- _TEXT SECTION_
-- -- --
Roman fort in Cumbria, England

Glannoventa is a Roman fort associated with the Roman naval base at Ravenglass in Cumbria, England. Its name is derived from the Latin place-name Clanoventa as recorded in the 2nd-century Antonine Itinerary, Glannibanta in the 4th-century Notitia Dignitatum, and Cantiventi in the 6th-century Ravenna Cosmography.

An infantry unit of the Roman army based at the fort in 158 AD was the First Cohort Aelia Classica, where ‘Aelius’ was the family name of the Emperor Hadrian, while ‘Classica’ is derived from the Latin classis ‘fleet’, suggesting that the soldiers were recruited from the fleet in Hadrian's time (117 to 138).

According to the entry in the Notitia Dignitatum, the Cohort I Morinorum, an infantry auxiliary of 500 men was stationed in Ravenglass in the 4th century.

Apart from the extramural bath house, little survives of the fort. A railway line was built through it in the nineteenth century, and one end has been affected by coastal erosion.

A Roman Road led inland via Hardknott Roman Fort and other sites named in the Ravenna Cosmography.

==Extra mural structures==

===Roman Bath House===

The walls of a bath house, sometimes referred to as Walls Castle, survive to the remarkable height of 4 metres, and include bricked archways.
This building was constructed to the north east of the fort. It is under the care of English Heritage.

===Vicus===
A project to excavate the vicus ("the civilian area to the east of the fort") began in 2013. It has concentrated on areas identified in a geophysical survey.
-- -- --
- _YOUR GOAL_
Say whether each statement agrees with the text on Glannoventa, giving yes or no and quoting the words from the text that decide it: (a) The walls of the bath house still stand 4 metres high. (b) Digging at the vicus started in the nineteenth century. (c) The Cohort I Morinorum was a cavalry unit.
-- -- --
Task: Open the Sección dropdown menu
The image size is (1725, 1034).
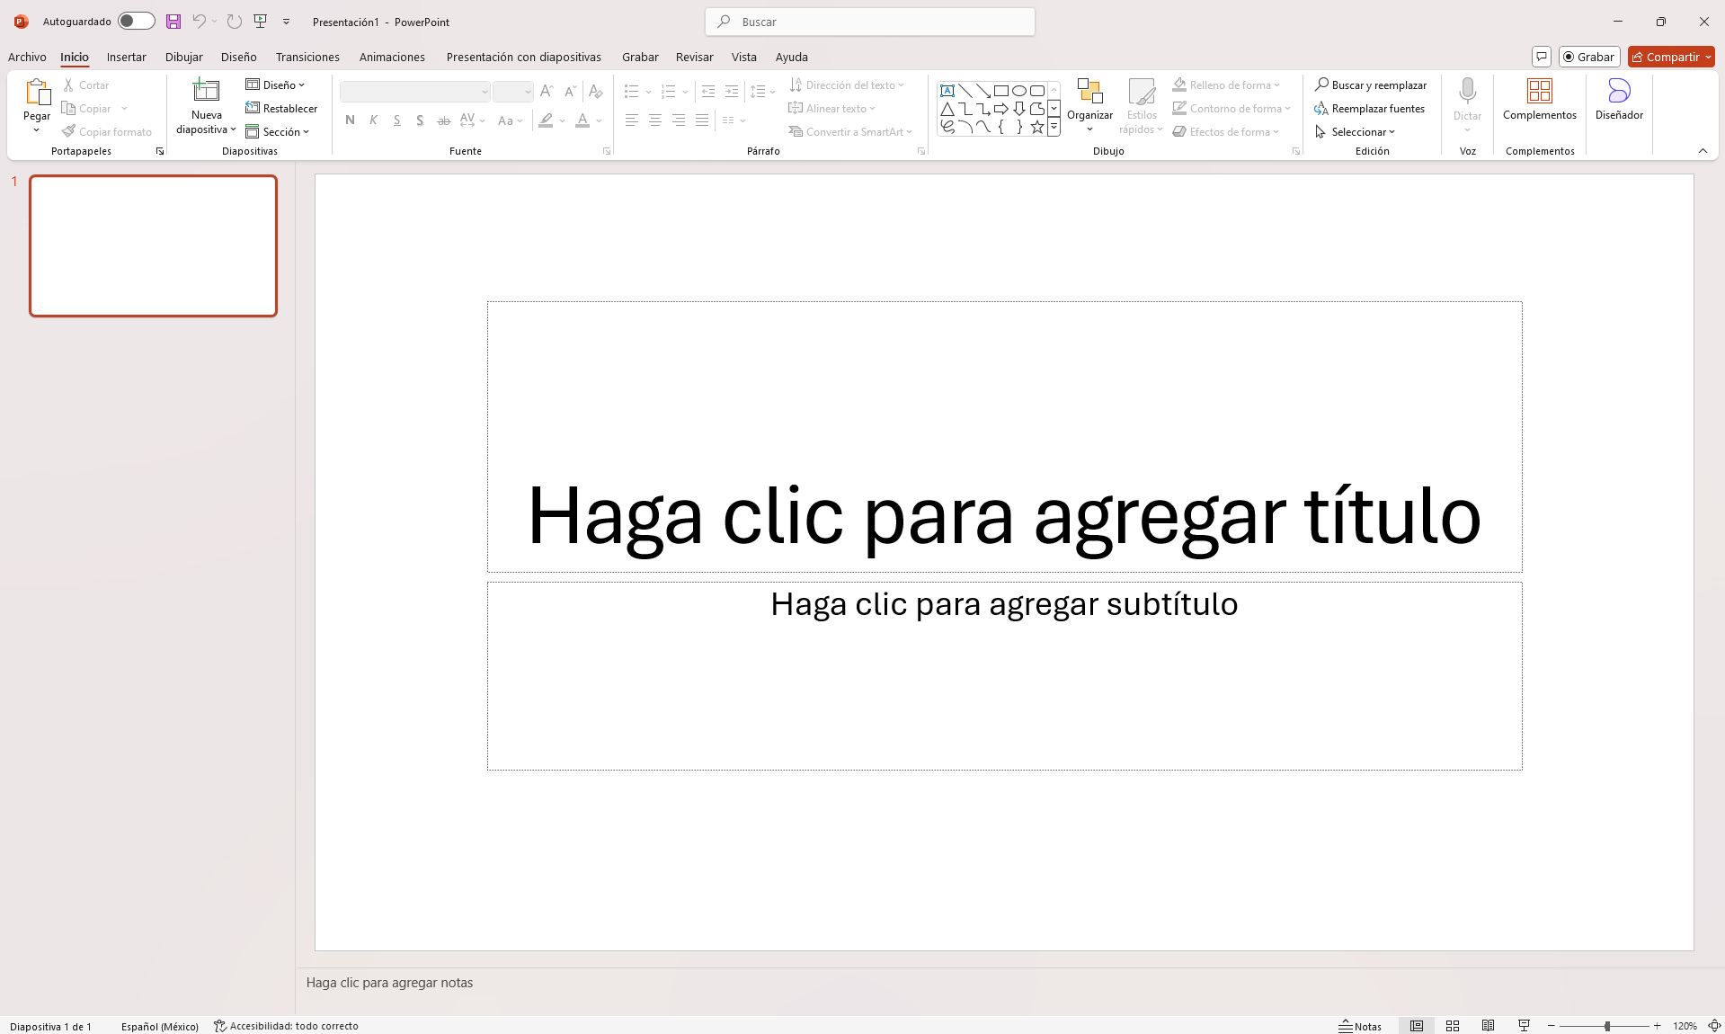Action: [x=278, y=132]
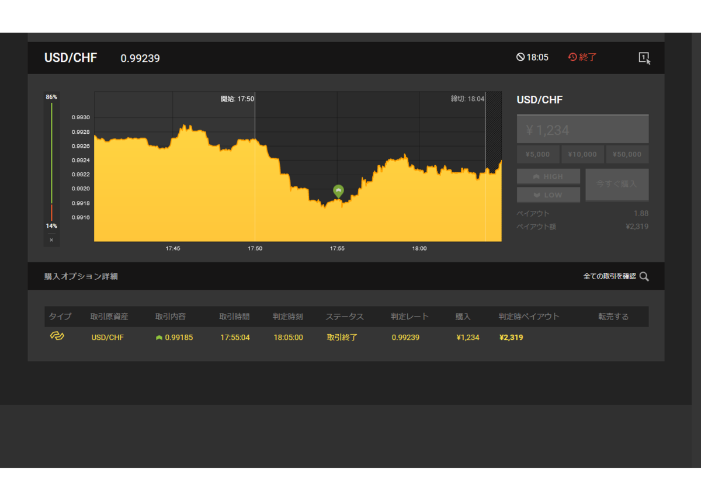Open the 全ての取引を確認 link
Image resolution: width=701 pixels, height=500 pixels.
coord(609,276)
-- -- --
- _EXERCISE RESPONSE_
(a) Yes: "survive to the remarkable height of 4 metres"
(b) No: "began in 2013"
(c) No: "an infantry auxiliary of 500 men"